The whole listing, repeated exactly, is what this task asks for.

▼

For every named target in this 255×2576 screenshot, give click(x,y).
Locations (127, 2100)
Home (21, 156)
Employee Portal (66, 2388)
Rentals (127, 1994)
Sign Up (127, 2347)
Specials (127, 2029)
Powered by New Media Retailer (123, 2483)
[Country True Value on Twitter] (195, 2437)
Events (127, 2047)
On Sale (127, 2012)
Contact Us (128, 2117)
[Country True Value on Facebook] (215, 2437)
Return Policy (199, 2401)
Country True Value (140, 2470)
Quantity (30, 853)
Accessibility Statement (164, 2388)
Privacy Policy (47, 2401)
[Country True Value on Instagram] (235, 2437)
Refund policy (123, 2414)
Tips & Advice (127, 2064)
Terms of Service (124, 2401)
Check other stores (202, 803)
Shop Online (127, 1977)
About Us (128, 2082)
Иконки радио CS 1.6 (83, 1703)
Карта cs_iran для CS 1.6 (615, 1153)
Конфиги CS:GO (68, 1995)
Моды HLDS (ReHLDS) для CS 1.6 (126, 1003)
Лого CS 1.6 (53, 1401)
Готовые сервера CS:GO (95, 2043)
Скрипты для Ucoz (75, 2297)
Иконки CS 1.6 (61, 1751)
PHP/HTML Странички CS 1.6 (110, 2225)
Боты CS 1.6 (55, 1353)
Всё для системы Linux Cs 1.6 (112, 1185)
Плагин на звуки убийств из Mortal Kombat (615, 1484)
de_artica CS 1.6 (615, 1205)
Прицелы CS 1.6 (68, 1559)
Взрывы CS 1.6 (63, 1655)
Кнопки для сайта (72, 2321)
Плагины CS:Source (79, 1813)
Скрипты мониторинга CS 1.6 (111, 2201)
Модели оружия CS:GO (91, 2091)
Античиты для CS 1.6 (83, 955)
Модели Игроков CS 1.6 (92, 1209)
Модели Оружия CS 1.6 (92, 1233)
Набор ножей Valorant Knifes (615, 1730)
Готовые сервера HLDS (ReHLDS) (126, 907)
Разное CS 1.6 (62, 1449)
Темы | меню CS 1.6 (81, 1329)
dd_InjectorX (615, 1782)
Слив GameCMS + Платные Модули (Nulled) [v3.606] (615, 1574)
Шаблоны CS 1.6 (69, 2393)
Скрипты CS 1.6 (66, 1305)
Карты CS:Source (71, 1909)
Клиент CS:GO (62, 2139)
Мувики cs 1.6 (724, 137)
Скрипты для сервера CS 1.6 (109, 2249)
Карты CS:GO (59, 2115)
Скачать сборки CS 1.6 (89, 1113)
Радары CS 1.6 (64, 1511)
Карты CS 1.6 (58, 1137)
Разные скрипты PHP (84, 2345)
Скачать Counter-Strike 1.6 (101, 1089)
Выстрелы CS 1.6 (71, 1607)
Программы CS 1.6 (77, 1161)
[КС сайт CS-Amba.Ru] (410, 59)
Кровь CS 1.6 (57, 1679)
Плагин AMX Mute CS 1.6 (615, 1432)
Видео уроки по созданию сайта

▲

### Output for this task:
For every named target in this 255×2576 screenshot, give click(x,y).
Locations (127, 2100)
Home (21, 156)
Employee Portal (66, 2388)
Rentals (127, 1994)
Sign Up (127, 2347)
Specials (127, 2029)
Powered by New Media Retailer (123, 2483)
[Country True Value on Twitter] (195, 2437)
Events (127, 2047)
On Sale (127, 2012)
Contact Us (128, 2117)
[Country True Value on Facebook] (215, 2437)
Return Policy (199, 2401)
Country True Value (140, 2470)
Quantity (30, 853)
Accessibility Statement (164, 2388)
Privacy Policy (47, 2401)
[Country True Value on Instagram] (235, 2437)
Refund policy (123, 2414)
Tips & Advice (127, 2064)
Terms of Service (124, 2401)
Check other stores (202, 803)
Shop Online (127, 1977)
About Us (128, 2082)
Иконки радио CS 1.6 (83, 1703)
Карта cs_iran для CS 1.6 (615, 1153)
Конфиги CS:GO (68, 1995)
Моды HLDS (ReHLDS) для CS 1.6 (126, 1003)
Лого CS 1.6 (53, 1401)
Готовые сервера CS:GO (95, 2043)
Скрипты для Ucoz (75, 2297)
Иконки CS 1.6 (61, 1751)
PHP/HTML Странички CS 1.6 (110, 2225)
Боты CS 1.6 (55, 1353)
Всё для системы Linux Cs 1.6 (112, 1185)
Плагин на звуки убийств из Mortal Kombat (615, 1484)
de_artica CS 1.6 (615, 1205)
Прицелы CS 1.6 (68, 1559)
Взрывы CS 1.6 (63, 1655)
Кнопки для сайта (72, 2321)
Плагины CS:Source (79, 1813)
Скрипты мониторинга CS 1.6 (111, 2201)
Модели оружия CS:GO (91, 2091)
Античиты для CS 1.6 (83, 955)
Модели Игроков CS 1.6 (92, 1209)
Модели Оружия CS 1.6 (92, 1233)
Набор ножей Valorant Knifes (615, 1730)
Готовые сервера HLDS (ReHLDS) (126, 907)
Разное CS 1.6 (62, 1449)
Темы | меню CS 1.6 (81, 1329)
dd_InjectorX (615, 1782)
Слив GameCMS + Платные Модули (Nulled) [v3.606] (615, 1574)
Шаблоны CS 1.6 (69, 2393)
Скрипты CS 1.6 (66, 1305)
Карты CS:Source (71, 1909)
Клиент CS:GO (62, 2139)
Мувики cs 1.6 (724, 137)
Скрипты для сервера CS 1.6 (109, 2249)
Карты CS:GO (59, 2115)
Скачать сборки CS 1.6 (89, 1113)
Радары CS 1.6 (64, 1511)
Карты CS 1.6 (58, 1137)
Разные скрипты PHP (84, 2345)
Скачать Counter-Strike 1.6 (101, 1089)
Выстрелы CS 1.6 (71, 1607)
Программы CS 1.6 (77, 1161)
[КС сайт CS-Amba.Ru] (410, 59)
Кровь CS 1.6 (57, 1679)
Плагин AMX Mute CS 1.6 (615, 1432)
Видео уроки по созданию сайта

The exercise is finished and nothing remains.